Green’s Dictionary of Slang

smous n.

also smaus, smouch, smouse, smouser, smoutch
[Du. smous/Yid. schmus, patter or profit; ult. Heb. schmuoss, news or tales]

1. a German Jew.

Bosman Description of Guinea Letter XI n.p.: As impertenant and noisy as the smouse or German Jews at their synagogue at Amsterdam [F&H].
[UK]C. Johnston Chrysal i 228: I saw them roast some poor smouches at Lisbon because they would not eat pork [F&H].
[UK]Grose Classical Dict. of the Vulgar Tongue n.p.: Smous a German Jew.
[UK]‘Llandisilio Hotel’ in Hilaria 128: The man of mosaical blood / Petition’d to have half the nest, / But Smouch was no chum to his mind, / So the poet said, ‘Smouch d’ye see [etc]’.
[UK]Lex.

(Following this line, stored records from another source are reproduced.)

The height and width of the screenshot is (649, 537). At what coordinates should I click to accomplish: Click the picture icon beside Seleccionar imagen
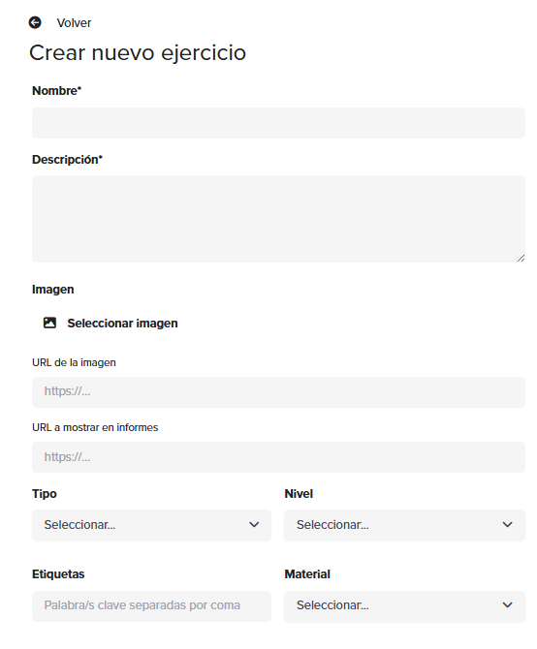49,323
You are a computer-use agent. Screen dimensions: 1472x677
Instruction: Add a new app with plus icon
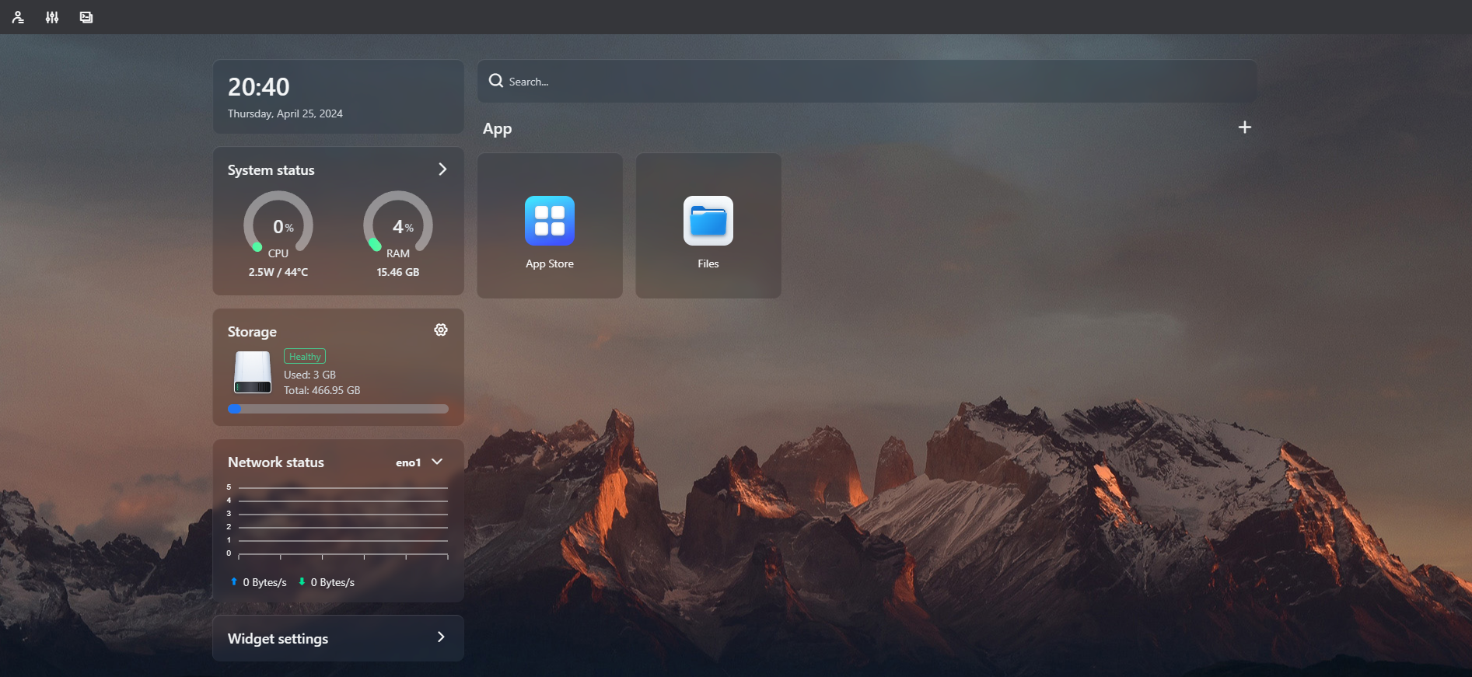[1245, 127]
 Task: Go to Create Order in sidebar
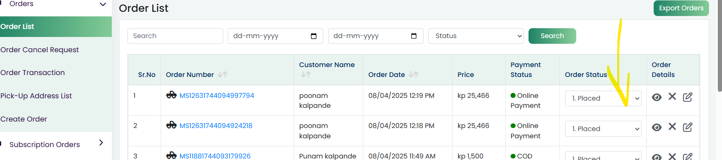click(x=24, y=119)
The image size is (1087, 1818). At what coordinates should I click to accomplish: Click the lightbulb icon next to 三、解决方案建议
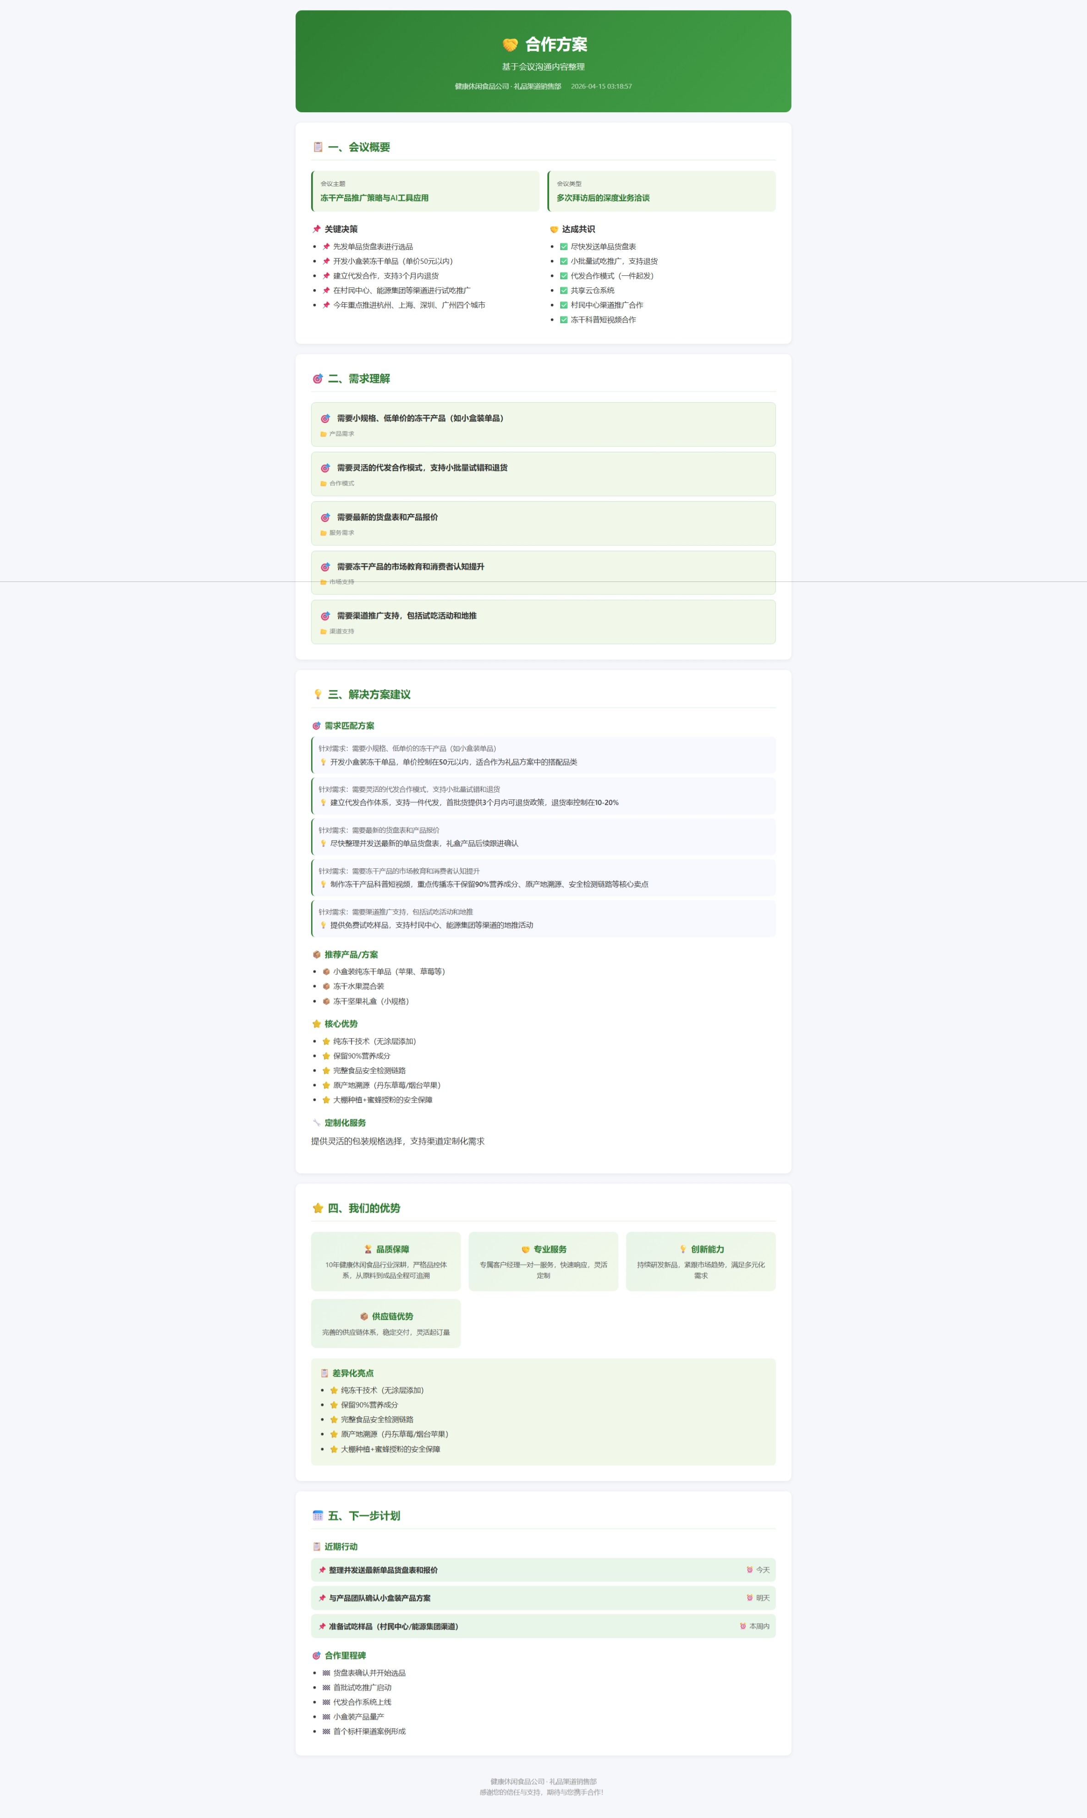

Balatronicum [as cit. 1785].
[UK]‘Bill Truck’ Man o’ War’s Man (1843) 42: Here’s bad luck to [...] all the rascally smouches and humbugs of Sheerness!
[UK]Egan Grose’s Classical Dict. of the Vulgar Tongue.
[UK]R. Barham ‘The Merchant of Venice’ in Ingoldsby Legends (1842) 47: You find fault mit ma pargains, and say I’m a Smouch.

2. (UK/S.Afr., also smouzer) an itinerant Jewish pedlar.

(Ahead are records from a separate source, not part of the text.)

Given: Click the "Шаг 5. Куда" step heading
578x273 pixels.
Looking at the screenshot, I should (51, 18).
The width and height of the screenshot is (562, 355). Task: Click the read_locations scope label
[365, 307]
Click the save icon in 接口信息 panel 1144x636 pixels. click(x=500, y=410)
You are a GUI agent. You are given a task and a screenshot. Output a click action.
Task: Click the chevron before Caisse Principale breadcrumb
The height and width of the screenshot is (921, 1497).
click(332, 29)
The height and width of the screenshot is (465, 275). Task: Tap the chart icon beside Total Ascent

E. Helme (trans.) F. le Vaillant’s Travels I 55: There is at the Cape a species of old clothes men [...] who from their enormous profits and the extortion they practice have obtained the name of Capse-Smouse, or Cape Jews [DSAE].
[US]J. Barrow Travels II 331: His load [...] may consist of fifteen hundred weight of butter and soap, for which he is glad to get from the retail dealers at the Cape, whom he calls Smaus or Jew, sixpence a pound [DSAE].
[UK]‘Bill Truck’ Man o’ War’s Man (1843) 283: We used to lay Moses and his fellow smouches under a constant contribution.
T. Phllips Researches II 96: From the Bechuanas we learned that the proprietors of these wagons were smousers (traders).
[UK]Bristol Mercury 14 Mar. 7/3: ‘hat’s only smouchey’s gammon.’ ‘Vat you call me smouchey for, you black willin?’.
E.E. Napier Excursions in Southern Africa II 391: I have turned a regular smoutch.
A.A. Anderson Twenty-five Years in a Waggon I 40: I was not a smouser, the term applied to those who went about in waggons to sell and buy.
[UK]Illus. London News 26 Feb. 2: South African [...] slang colloquialisms [...] A settler in his first year is known as a ‘jimmy.’ Food is called ‘scoff’ by natives in the service of Europeans; a trader among the Boers is a ‘smouse’; a drink is a ‘tot’ .
[SA]Graaff Reinet Advertiser 23 Aug. in C. Pettman Africanderisms (1913) 454: The life of the smouser is as healthy and interesting as it is adventurous.
[SA]G.H. Russell Under the Sjambok 46: Can you not see that I am a smouzer? (trader).
[UK]B. Mitford Aletta 21: A travelling smaus, or feather buyer, usually of a tolerably low- type of Jew.
[SA]C. Pettman Africanderisms 453: Smouse or Smouser This word [...] brought over from Holland [by] the Dutch Jews. [...] is generally applied to those not of African birth but to Jewish pedlars exclusively in the form ‘A Jew smouse’.
[UK]J. Buchan Greenmantle (1930) 261: Then I met a Peruvian smouse, and sold him my clothes and bought from him these.
[SA]C.R. Prance Tante Rebella and her Friends (1951) 49: Oom Abram Silberman the ‘smous’ – the donkey pedlar.
L.G. Green In the Land of Afternoon 142: Last century many a smous started with pack donkeys and made a fortune.
[SA](con. 1910s?) A. Brink Looking on Darkness 40: The people approached the smous to complain.
[SA]B. Setuke ‘Dumani’ in Mutloatse Forced Landing 64: The smouses, who, unlike the small boys who sell on the various stations [...] are a force to be reckoned with.
C. Schrire Digging through Darkness 163: The family sat at the large one, and the smous at a small table.